На палачах крови нет (Лукин) - страница 19

Ход его размышлений был неожиданно прерван вызовом в партийный комитет: Петьку рекрутировали в железные батальоны Чека. Он отнекивался, но ему сказали, что так решила Партия. А Партия в целом казалась нашему герою не чем-то тутошним и обыденным, а почти заоблачным и божественным: Ее очередное «решение» действовало на душу магически и почиталось, как Закон Божий.

Стал Петька штопором. Штопорами в лихие тридцатые годы начинающих сотрудников НКВД кликали. Еще вчера, как и Мелюхов, то были молодые работяги — жили в тесных общагах и коммуналках, вкалывали на заводах, пили после смены пиво, шагали с красными транспарантами в праздники и лукаво не мудрствовали. Теперь же заместо транспарантов им карающие мечи революции вручили — рубить направо и налево, куда Партия прикажет.

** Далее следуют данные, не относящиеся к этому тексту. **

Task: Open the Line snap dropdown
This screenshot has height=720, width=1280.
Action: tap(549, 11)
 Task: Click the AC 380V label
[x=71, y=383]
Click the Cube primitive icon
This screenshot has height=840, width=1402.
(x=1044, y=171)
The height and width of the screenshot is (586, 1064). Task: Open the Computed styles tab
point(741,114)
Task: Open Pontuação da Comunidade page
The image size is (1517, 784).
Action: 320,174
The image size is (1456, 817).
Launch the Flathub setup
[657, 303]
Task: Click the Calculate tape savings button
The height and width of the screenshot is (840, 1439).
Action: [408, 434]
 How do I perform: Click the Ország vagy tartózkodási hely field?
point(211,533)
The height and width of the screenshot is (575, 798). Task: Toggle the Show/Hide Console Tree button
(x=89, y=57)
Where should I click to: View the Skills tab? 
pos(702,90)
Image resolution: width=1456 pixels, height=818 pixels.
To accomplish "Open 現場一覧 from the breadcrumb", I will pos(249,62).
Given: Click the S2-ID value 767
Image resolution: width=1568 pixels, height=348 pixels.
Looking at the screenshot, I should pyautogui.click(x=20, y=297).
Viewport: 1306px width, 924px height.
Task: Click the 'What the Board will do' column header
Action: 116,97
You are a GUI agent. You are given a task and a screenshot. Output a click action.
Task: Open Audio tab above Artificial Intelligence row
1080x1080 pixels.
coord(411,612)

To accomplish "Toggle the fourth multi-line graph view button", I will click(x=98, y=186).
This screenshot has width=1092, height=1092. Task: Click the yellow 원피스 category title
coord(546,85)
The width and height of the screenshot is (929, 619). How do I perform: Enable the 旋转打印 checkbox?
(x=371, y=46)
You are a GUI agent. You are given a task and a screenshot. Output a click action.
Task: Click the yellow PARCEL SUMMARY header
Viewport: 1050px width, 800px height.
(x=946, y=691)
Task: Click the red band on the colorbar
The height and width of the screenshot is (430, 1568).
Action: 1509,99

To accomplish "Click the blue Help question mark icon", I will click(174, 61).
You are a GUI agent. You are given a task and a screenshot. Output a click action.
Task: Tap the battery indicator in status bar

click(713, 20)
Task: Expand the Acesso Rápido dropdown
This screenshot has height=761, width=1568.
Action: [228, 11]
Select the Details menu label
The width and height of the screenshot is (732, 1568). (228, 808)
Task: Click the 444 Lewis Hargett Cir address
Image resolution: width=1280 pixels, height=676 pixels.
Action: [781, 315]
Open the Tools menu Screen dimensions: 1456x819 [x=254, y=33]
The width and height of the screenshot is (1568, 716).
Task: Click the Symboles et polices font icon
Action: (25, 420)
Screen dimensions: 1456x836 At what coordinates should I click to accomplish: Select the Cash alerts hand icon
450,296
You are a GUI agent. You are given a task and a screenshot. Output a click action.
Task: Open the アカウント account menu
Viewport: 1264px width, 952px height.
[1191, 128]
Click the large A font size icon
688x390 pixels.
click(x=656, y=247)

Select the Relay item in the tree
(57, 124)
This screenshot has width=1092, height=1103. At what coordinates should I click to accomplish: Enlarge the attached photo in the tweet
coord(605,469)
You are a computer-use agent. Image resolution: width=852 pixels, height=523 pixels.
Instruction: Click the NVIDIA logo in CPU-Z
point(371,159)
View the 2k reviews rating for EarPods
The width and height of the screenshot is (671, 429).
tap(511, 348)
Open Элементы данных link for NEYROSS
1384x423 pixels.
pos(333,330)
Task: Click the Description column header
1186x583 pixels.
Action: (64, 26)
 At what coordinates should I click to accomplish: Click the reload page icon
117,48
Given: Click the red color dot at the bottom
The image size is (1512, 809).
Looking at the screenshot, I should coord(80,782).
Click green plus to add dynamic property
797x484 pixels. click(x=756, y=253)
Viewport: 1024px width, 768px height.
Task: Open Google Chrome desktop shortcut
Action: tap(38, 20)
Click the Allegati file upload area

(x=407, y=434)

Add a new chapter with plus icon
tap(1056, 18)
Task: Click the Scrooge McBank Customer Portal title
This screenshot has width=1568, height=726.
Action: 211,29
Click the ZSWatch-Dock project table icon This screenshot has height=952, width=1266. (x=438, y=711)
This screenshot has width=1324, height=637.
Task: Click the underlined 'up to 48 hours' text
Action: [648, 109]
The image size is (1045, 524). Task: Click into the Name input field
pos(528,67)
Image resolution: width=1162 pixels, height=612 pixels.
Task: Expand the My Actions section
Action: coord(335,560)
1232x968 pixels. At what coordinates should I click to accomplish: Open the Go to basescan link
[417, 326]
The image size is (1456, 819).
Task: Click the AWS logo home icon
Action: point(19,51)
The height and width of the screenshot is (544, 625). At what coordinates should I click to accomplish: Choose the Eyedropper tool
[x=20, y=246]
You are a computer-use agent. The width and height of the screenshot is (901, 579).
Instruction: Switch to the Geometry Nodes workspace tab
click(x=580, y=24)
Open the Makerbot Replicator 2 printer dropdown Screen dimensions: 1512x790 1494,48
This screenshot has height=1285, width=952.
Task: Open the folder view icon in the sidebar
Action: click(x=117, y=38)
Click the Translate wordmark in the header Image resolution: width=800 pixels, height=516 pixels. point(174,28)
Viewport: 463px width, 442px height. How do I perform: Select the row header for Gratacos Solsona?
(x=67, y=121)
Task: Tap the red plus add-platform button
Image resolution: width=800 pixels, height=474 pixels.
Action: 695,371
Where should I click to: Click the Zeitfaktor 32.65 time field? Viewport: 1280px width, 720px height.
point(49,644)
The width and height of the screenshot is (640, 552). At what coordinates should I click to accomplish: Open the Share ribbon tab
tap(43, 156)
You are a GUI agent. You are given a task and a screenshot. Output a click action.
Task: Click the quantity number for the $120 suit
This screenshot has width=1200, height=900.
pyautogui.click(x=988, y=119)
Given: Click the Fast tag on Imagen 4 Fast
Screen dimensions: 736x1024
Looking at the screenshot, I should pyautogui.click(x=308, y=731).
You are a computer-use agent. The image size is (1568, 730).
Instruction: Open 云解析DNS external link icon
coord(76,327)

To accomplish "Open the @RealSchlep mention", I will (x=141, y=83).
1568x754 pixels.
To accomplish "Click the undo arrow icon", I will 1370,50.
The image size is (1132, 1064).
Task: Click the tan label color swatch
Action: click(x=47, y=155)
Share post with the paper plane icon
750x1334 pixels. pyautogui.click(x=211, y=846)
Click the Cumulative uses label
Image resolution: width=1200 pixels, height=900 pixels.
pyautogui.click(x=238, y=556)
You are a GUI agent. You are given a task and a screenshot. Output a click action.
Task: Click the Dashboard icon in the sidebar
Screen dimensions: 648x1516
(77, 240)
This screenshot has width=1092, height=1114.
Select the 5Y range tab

В Дорожно-транспортном отделе НКВД, где очутился Петька, он сразу же специальную памятку получил: в ней излагалось, какой проступок мог совершить поездной мастер, а какой — рядовой путеец. Все расписано было чин по чину — для того, чтобы Петька не перепутал чего, ибо в паровозном деле не петрил. Капитан Брозголь ему также протокол допроса начальника Октябрьской железной дороги Вишневского дал, ткнув пальцем: се — образец!

Почитай два года Мелюхов слово в слово переписывал протокол: менял только фамилию обвиняемого и совершенный проступок, соответствующий его должности: памятка-то всегда под рукою была. Творил, так сказать, Историю под немудреным девизом Брозголя: «Лучше перегнуть палку, чем недогнуть».

С перегибом этой самой палки у Петьки однажды вот что приключилось. Допрашивал он электромонтера с Октябрьской железки Алексея Матисона. Видать, допрашивал по-пролетарски, как учили. А Матисон крепким орешком оказался и ни в каких контрреволюционных заговорах не признавался. Под утро Петька, собравшись передать упрямца надзирателю, вывел его в тусклый тюремный коридор, устало завертел ключом в замке. Тут почти впросонках сообразил, что Матисон так и не расписался под несчастным протоколом: загремел ключ в обратную сторону. Помешавшись от ночной пытки, электромонтер с ужасом взглянул на отпирающуюся заново дверь кабинета, на темнеющее в коридоре оледенелое окно и бросился в него опрометью. За стеклом — железная решетка: на улицу не выпасть. Тогда саданул со всей силы зазубреным осколком по горлу и левому предплечью: кровь фонтанищем брызнула. Подбежал оторопевший Петька к груде звенящего, в кровавой изморози стекла, а самоубийца уже хрипит, бьется в предсмертной судороге, пальцами глаза себе выковыривает…»(1).